Here are how my five takes before the Buffalo Bills' 34-14 victory against the Oakland Raiders Sunday worked out:

1. Find a way to pressure Derek Carr. Not even close.

The Bills not only didn't sack Carr, but they also only were credited with just one hit on him.

It's amazing that the Bills were able to beat the Raiders by 20 points and not do all that much to disrupt Carr, who threw for 313 yards and one touchdown and was intercepted twice. It should be pointed out that many of the passing yards and Carr's TD toss came when the Bills already had the game in hand.

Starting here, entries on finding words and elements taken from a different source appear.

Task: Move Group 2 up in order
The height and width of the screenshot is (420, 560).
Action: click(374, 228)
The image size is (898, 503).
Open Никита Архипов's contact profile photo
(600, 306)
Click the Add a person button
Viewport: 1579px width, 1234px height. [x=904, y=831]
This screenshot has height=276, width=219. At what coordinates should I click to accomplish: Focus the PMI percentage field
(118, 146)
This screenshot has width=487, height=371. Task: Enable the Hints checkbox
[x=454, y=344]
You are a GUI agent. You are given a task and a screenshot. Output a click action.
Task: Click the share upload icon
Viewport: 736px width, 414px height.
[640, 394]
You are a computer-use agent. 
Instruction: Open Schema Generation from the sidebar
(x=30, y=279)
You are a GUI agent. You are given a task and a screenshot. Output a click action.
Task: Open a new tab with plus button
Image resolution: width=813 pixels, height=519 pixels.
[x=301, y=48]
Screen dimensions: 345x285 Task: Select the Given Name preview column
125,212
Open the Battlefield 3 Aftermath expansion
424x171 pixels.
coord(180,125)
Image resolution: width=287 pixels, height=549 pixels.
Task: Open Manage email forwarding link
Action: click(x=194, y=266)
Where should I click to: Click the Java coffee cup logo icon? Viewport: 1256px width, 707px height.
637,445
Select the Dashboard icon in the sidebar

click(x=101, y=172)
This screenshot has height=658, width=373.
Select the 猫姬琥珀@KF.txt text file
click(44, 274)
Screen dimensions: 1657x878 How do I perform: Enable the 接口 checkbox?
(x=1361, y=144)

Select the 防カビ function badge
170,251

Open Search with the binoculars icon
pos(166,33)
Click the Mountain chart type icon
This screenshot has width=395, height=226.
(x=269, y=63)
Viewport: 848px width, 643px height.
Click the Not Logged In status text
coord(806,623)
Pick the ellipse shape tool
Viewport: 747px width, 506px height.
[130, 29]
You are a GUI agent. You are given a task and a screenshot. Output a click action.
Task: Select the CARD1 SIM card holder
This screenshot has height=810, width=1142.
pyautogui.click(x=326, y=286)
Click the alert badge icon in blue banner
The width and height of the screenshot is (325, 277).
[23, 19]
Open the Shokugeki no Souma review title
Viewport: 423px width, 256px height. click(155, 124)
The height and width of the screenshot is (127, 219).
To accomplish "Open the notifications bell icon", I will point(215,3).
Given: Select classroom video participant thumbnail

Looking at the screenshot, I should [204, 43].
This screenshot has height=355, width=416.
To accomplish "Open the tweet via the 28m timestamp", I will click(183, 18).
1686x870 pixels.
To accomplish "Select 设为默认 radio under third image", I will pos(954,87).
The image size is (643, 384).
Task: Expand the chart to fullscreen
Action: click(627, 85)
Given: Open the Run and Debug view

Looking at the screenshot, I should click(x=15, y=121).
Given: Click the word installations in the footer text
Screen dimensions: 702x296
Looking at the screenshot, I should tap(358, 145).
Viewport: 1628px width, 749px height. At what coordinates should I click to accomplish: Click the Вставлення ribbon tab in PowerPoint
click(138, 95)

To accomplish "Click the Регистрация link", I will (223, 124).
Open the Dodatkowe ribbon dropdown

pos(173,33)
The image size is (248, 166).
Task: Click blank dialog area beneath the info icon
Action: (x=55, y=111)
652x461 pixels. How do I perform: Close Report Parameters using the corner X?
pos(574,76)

But the performance disproves the theory that to beat a team with a talented quarterback, you have to get him on the ground or get in his face consistently.

2. Keep the deep completions by the Raiders to a minimum. Check.

The biggest pass play the Bills allowed was a 40-yard completion to Michael Crabtree. It was an impressive performance for a secondary missing two starters, safety Jordan Poyer and cornerback E.J. Gaines. Poyer's replacement, Trae Elston, had one of the Bills' two interceptions on a four-takeaway day.

The longest reception by the Raiders' most dangerous deep threat, Amari Cooper, was 18 yards. Running back DeAndre Washington caught Carr's only scoring throw, from four yards.

3. Take advantage of another team with a vulnerable secondary. Not as much as expected.

Tyrod Taylor threw for only 165 yards and a touchdown. He did have completions of 36 yards to Andre Holmes (who also caught a six-yard TD), 24 yards to Brandon Tate and 22 yards to Zay Jones. But Taylor hardly shredded a defense that seemed ripe for shredding.

He didn't need to. The Bills' defense and running game did plenty to carry the bulk of the load.

4. Show that last Sunday's success running the ball was no fluke. Check-plus.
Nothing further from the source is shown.